The BBVS offers a career assessment as part of its programming. Based on her results, Parrish’s case workers suggested she consider their profession. Parrish reflected on the things they had done to help her acclimate to her new way of life. The more she thought about it, the more she could see herself being the one to help others in similar situations.  

“I've always trusted my gut, and it was telling me to go,” she said. “The decision felt so right, and I had this settled feeling, like I was right where I was supposed to be.”

Of course, returning to college, now as an adult learner and a blind person, was frightening. She worried about navigating the campus and the buildings. She worried about how she would be perceived and about being accepted by other students and faculty. She worried about needing and receiving accommodations.

But Parrish said she has yet to come across anyone in her program or on the campus who hasn’t been kind and welcoming. Student Disability Resources staff made sure any literal obstacles were removed and every technology available was put to use for her class and course work. Parrish said her professors have always been helpful and willing to ease any burden or barrier.

“It's just been the greatest experience,” Parrish said. “The HDFS program has been challenging but in the best way. It really has been the most natural fit for me.”

Lauren Jacobson is a professor in the HDFS program. Among her favorite parts of teaching is meeting students like Parrish who have had unique trajectories in achieving their goals.

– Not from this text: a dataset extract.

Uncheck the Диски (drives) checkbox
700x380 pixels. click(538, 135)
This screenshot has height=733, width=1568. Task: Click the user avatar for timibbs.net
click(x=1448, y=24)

“She is a real force of nature,” Jacobson said. “Her open-mindedness about what's possible for her and her willingness to pursue difficult opportunities serve as inspiration to the HDFS faculty and her fellow students.”

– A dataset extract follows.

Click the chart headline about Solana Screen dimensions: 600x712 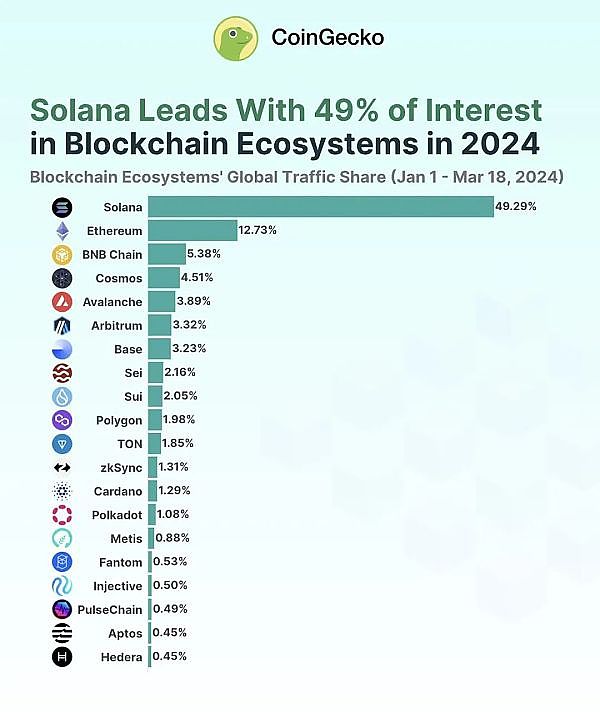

Jacobson has observed the ways Parrish allows her challenges to teach her about herself and bring unique perspectives to others facing difficulties. She’s seen the way Parrish combines compassion with expectation and motivation to help those who are struggling see a path forward and feel supported. 

“We never forget but are also never reminded of her disability,” Jacobson said. “We have all come to see it not as an obstacle but as one component of who she and something that contributes to her gifts as a student of human services.”

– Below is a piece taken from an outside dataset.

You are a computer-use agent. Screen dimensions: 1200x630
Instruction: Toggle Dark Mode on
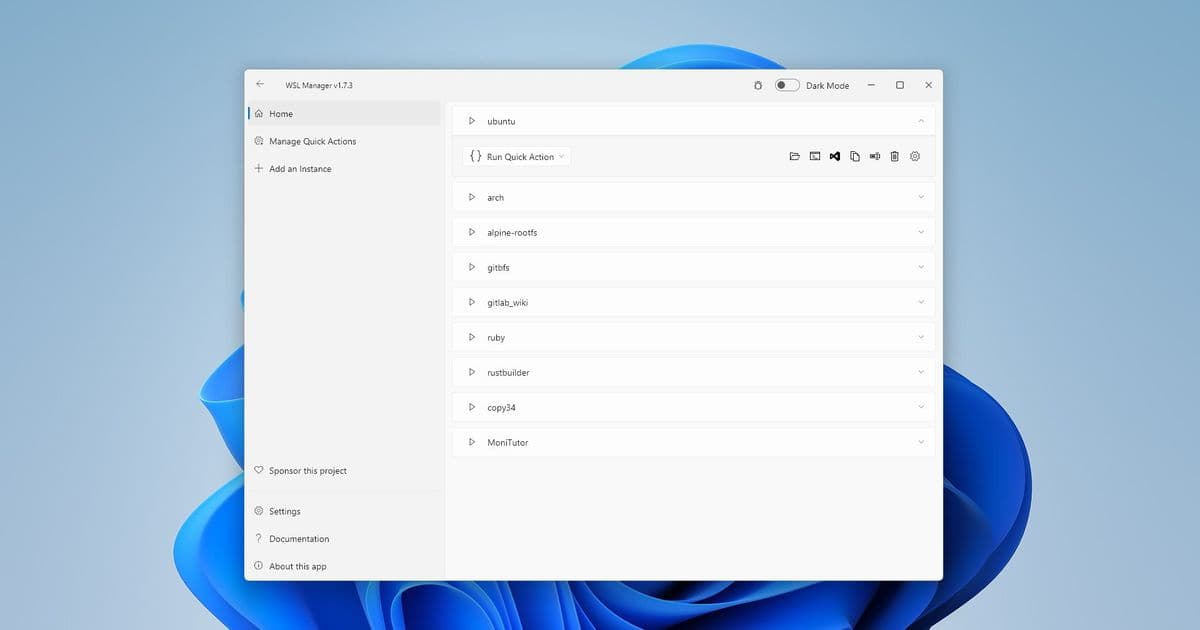(x=787, y=85)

Parrish is on track to graduate in May. She plans to pursue a master’s degree in disability services and ultimately hopes to work in higher education supporting students with disabilities or in an administrative capacity bringing inclusion and equity to people from marginalized communities. 

But the brightness ahead of Parrish does not change the darkness of her ocular reality.  

A normal visual field is 120 degrees, meaning one can see objects within a 120-degree arc from the center of his or her focus. Currently, Parrish has less than five degrees — comparable to looking through a straw.

“If I line up what I want to look at, I can see it perfectly. But I also walk into walls sometimes, so there’s that,” Parrish joked.

As we all do, she has shed parts and versions of herself throughout her life and the stages of losing her sight. She’s been many variations of Jen Parrish. She is not who she once was, but she feels confident that she is now, finally, who she was meant to be.

“Sometimes we have to go through an incredible amount of hardship to really get to the heart of who we are. I’ve found that person, and she’s amazing,” Parrish said. “I’m so proud of her.”